Moving Mountains with a Touch of Christmas

Cornerstone Church of Bristow has hosted “Touch of Christmas” for years, and every year the weather brings its own personality. This year was no different—a thick fog blanketed the parking lot before sunrise, and the December air was cold enough to call for blankets, heavy coats, gloves, and scarves. Even so, cars were already lined up along the road as daylight was just arriving, some families waiting up to an hour and a half for to make it through.

Volunteer's from the early sunrise were already at work, pouring hot chocolate and firing up grills. Chi Alpha college students ministry, who have now served at Touch of Christmas multiple times alongside Cornerstone, kept the hot dogs coming so no one left hungry.

Bristow police officers directed traffic with steady hands and familiar patience, keeping everything safe and smooth.

What families received in a few hours began the Sunday before, when the sanctuary was cleared and turned into a warehouse. For the next six days, trucks arrived with toys, groceries, household items and personal needs and the people showed up day after day to pack. Volunteers shopped, wrapped, sorted, and packed in joyful, loving care of each other.

For a smaller church, the scale of the event can feel impossible. Yet every year it happens, and every year the people serving speak the same quiet truth.

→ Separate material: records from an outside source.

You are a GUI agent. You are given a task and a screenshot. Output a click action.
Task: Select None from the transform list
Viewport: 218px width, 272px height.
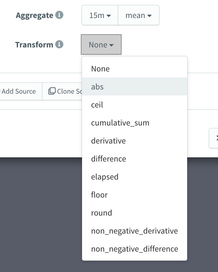click(135, 69)
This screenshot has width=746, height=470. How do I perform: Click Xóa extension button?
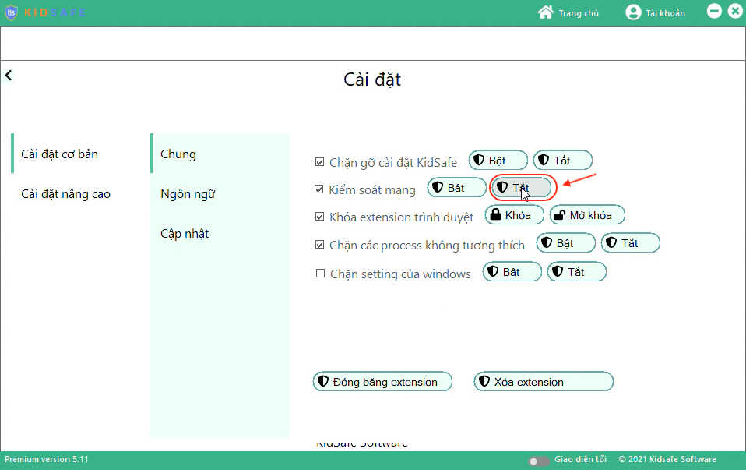[x=543, y=382]
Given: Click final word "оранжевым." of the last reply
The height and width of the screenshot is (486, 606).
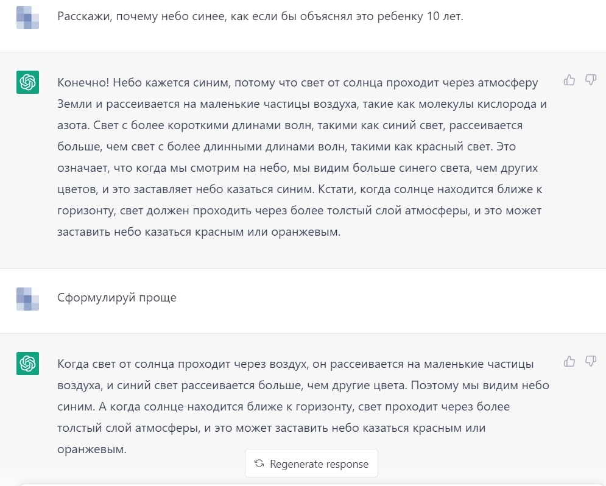Looking at the screenshot, I should click(x=92, y=449).
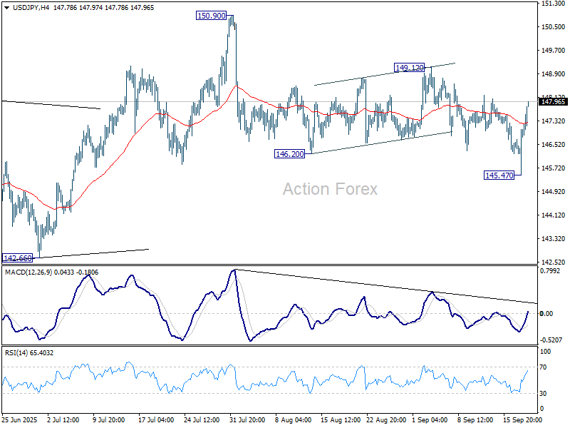Click the current price tag 147.965
The width and height of the screenshot is (570, 428).
pos(553,102)
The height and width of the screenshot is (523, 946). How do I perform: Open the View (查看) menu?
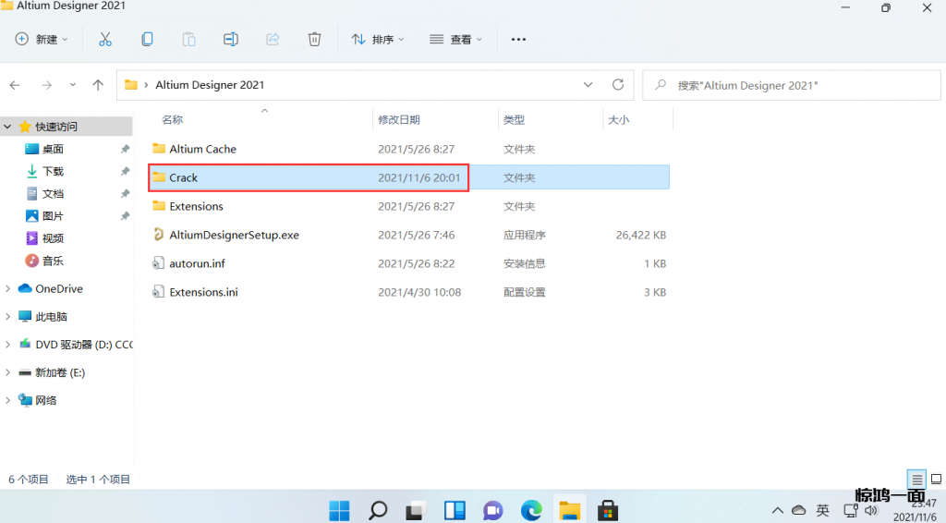(456, 39)
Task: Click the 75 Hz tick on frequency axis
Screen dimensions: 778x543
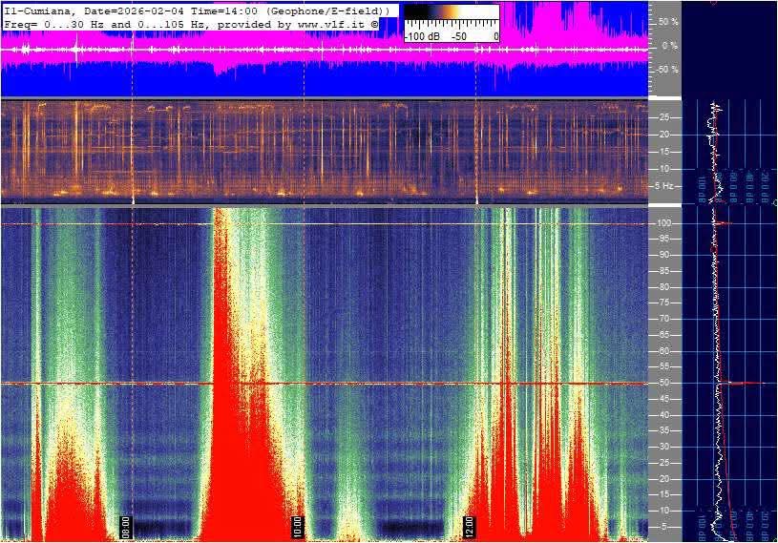Action: [x=665, y=303]
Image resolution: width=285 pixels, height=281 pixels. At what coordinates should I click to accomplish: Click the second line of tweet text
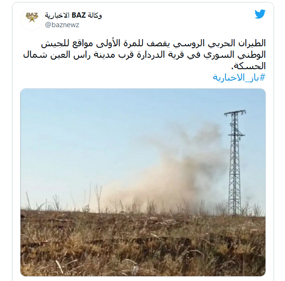tap(144, 55)
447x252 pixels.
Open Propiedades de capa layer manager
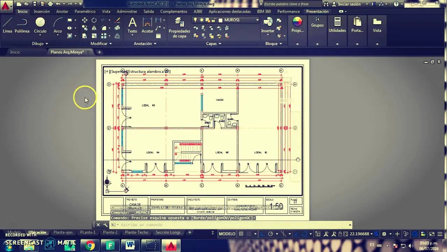(x=179, y=26)
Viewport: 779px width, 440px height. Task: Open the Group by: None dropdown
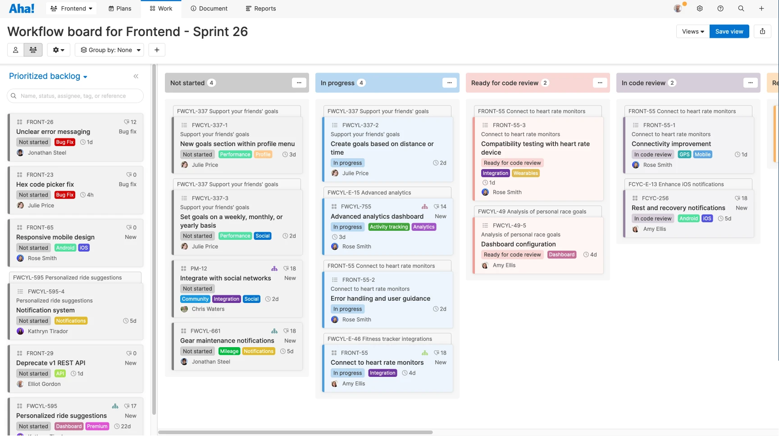(x=109, y=50)
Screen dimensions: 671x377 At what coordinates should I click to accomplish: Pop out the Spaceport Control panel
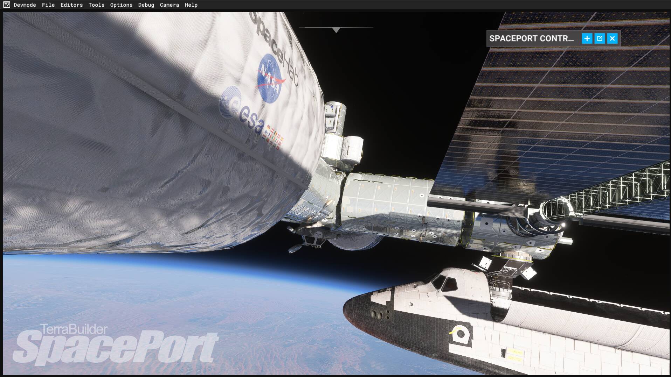[x=600, y=38]
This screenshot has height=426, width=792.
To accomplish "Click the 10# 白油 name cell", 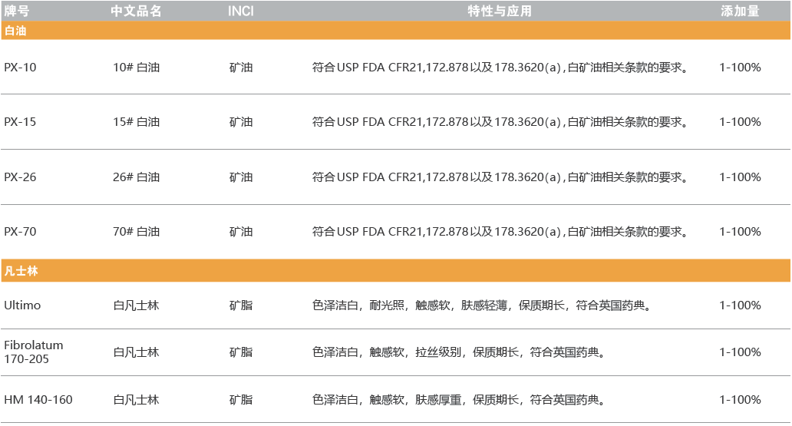I will click(x=136, y=68).
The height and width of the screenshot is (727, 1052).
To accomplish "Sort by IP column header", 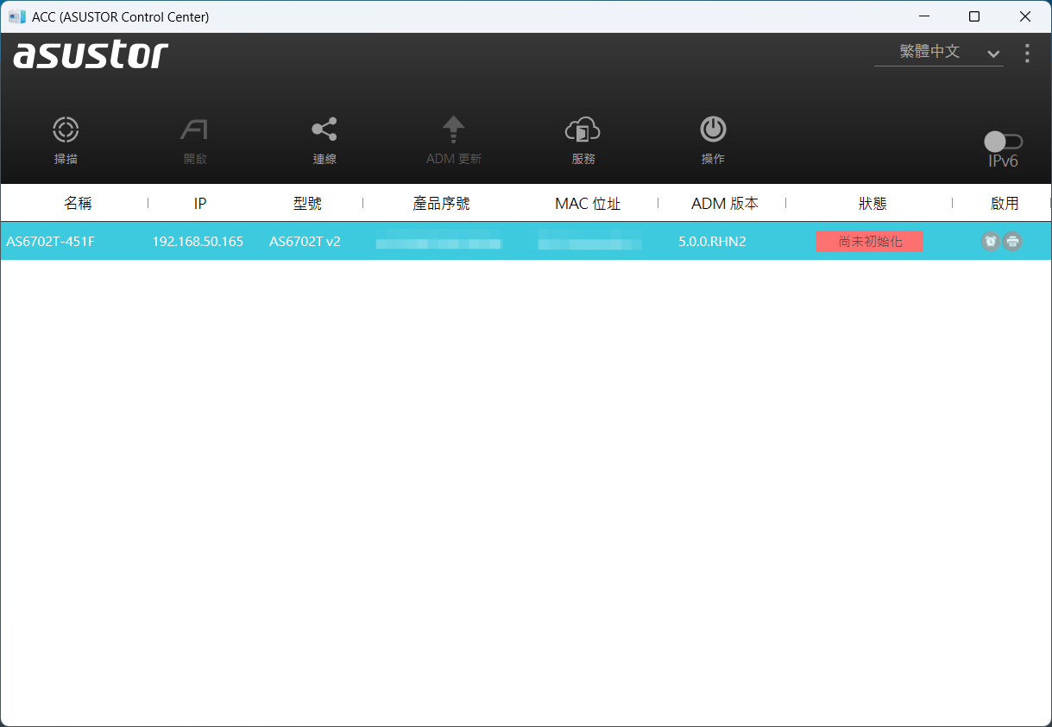I will [199, 204].
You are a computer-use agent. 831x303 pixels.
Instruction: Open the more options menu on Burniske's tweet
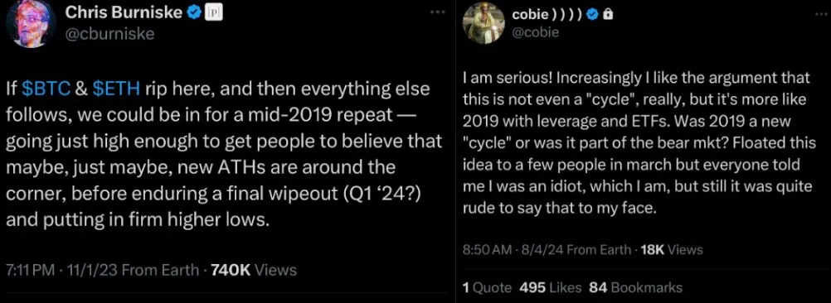[x=438, y=12]
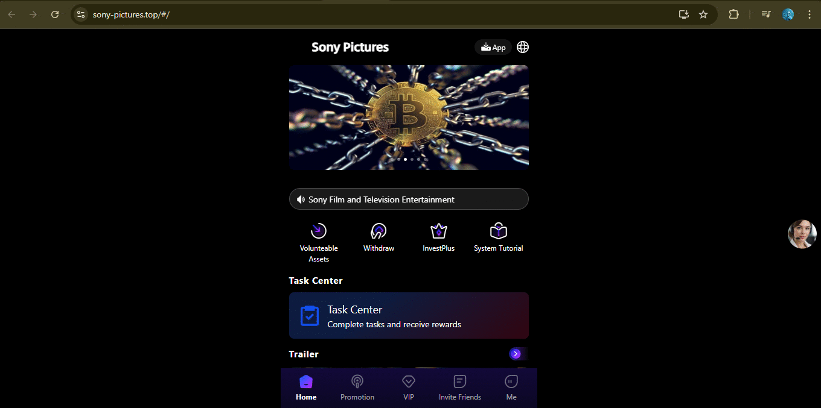821x408 pixels.
Task: Open the InvestPlus crown icon
Action: click(x=438, y=231)

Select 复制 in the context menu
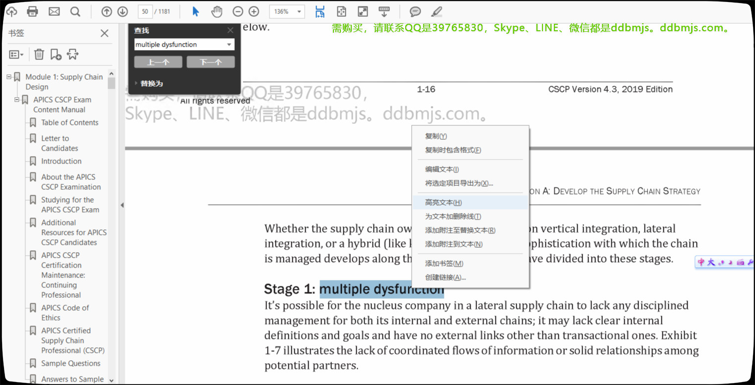point(436,136)
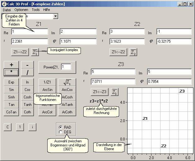Viewport: 195px width, 161px height.
Task: Click the conjugate Z2 button
Action: tap(133, 52)
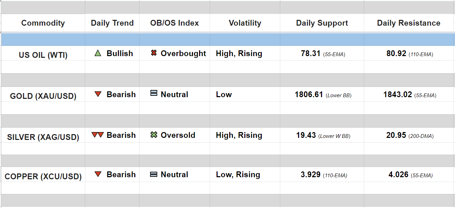This screenshot has width=455, height=208.
Task: Click the green bullish triangle for US Oil
Action: tap(98, 53)
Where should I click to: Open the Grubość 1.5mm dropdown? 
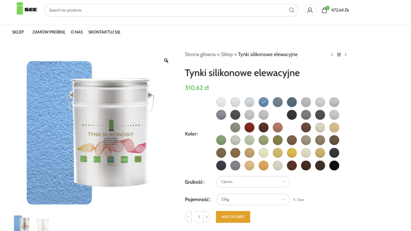click(253, 182)
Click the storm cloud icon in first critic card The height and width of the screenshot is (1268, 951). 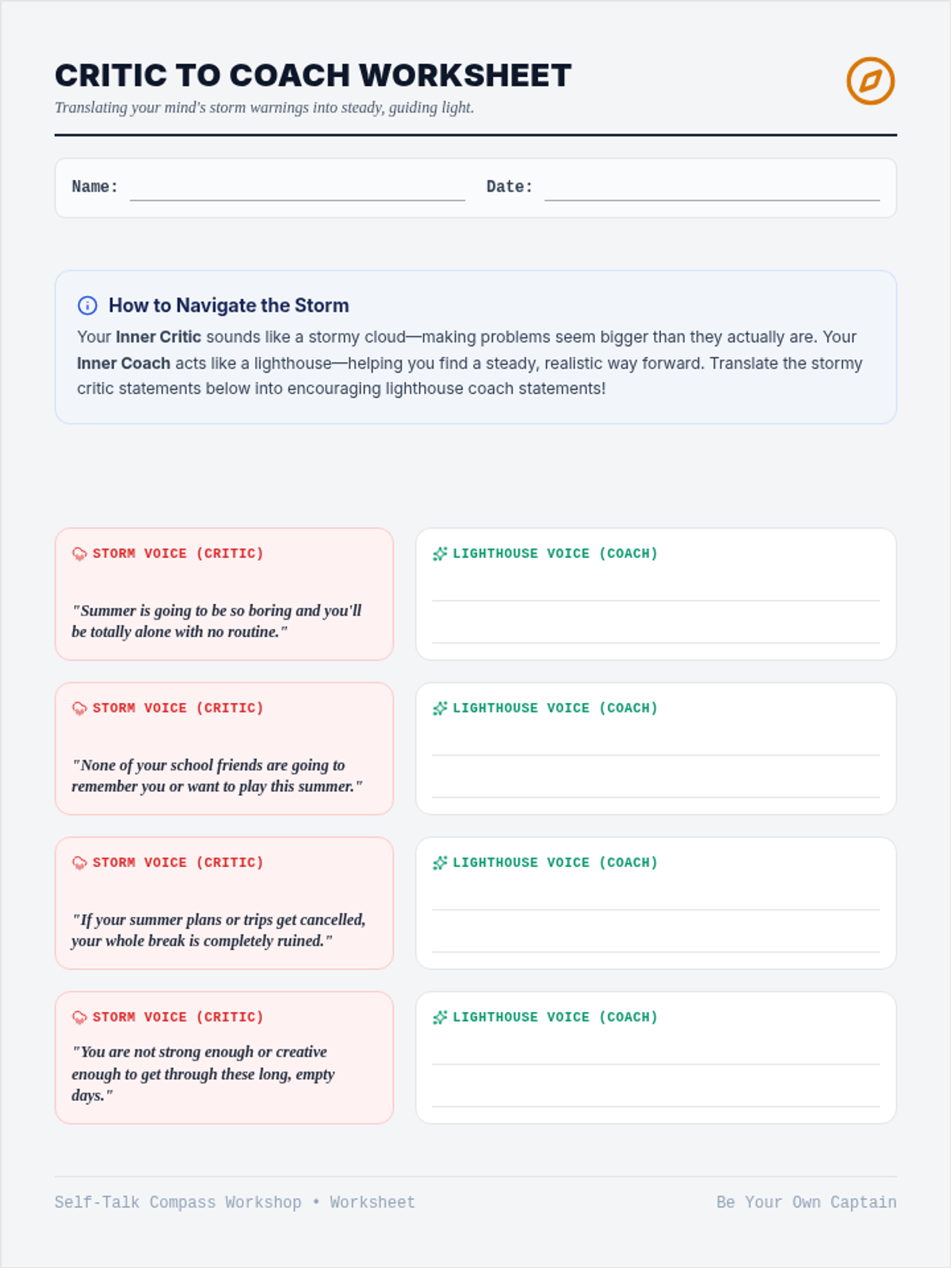click(79, 554)
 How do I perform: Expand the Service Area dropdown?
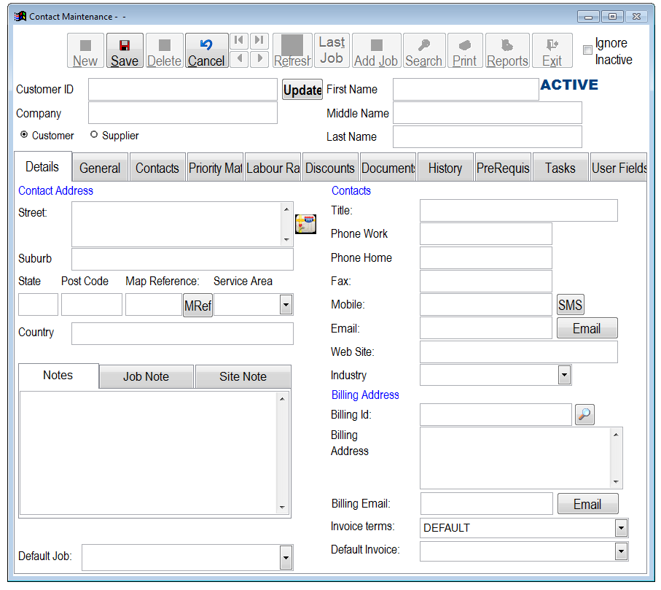[x=286, y=305]
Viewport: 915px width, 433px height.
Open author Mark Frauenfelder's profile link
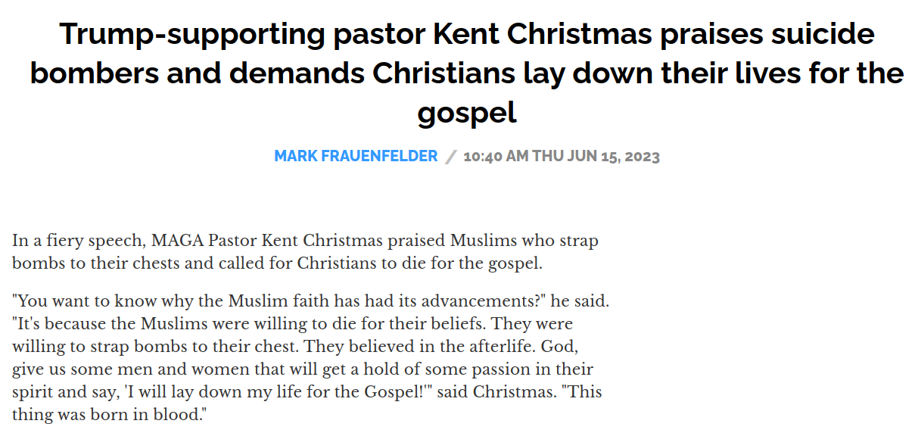pos(356,156)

Sonya and Matt wouldn’t miss it. Sonya put it simply: “To call it volunteering is an understatement. It’s an indescribable flow of love.” Even in nippy, foggy weather, there’s no place they’d rather be than serving beside the Cornerstone family and loving the neighbors driving through.

Joy, as she’s affectionately known by her grandchildren and nearly everyone at church, loves the personal shopping trips most. She chooses toys for children she may never meet, yet selects each one as though she were spoiling her own grandkids—pouring Joy’s warm, generous spirit into every package that will roll through the line.

Sisters Carrie and Caylee both said they feel thankful just to be part of it—to serve with the church and bless people they might otherwise never meet.

Sugar, full of personality and gratitude, could hardly stop thanking God for the privilege of serving. “He blesses us so we can bless others,” she kept saying, smiling through the cold.

Newcomer Julian stood wide-eyed at times. “I’ve seen mountain-moving moments,” he said. “It’s like an avalanche of love pouring out.”

No one at Cornerstone claims to make it happen alone. They simply step forward to serve and pray and what’s needed shows up—faithfully, year after year. On a cold, foggy morning in Bristow, hundreds of families drive away warmer and lighter, carrying more than presents. They carry the gentle reminder that God sees them, He cares, and He is still at work through His hands and feet at cornerstone church.

That, more than anything, is the real gift of Touch of Christmas.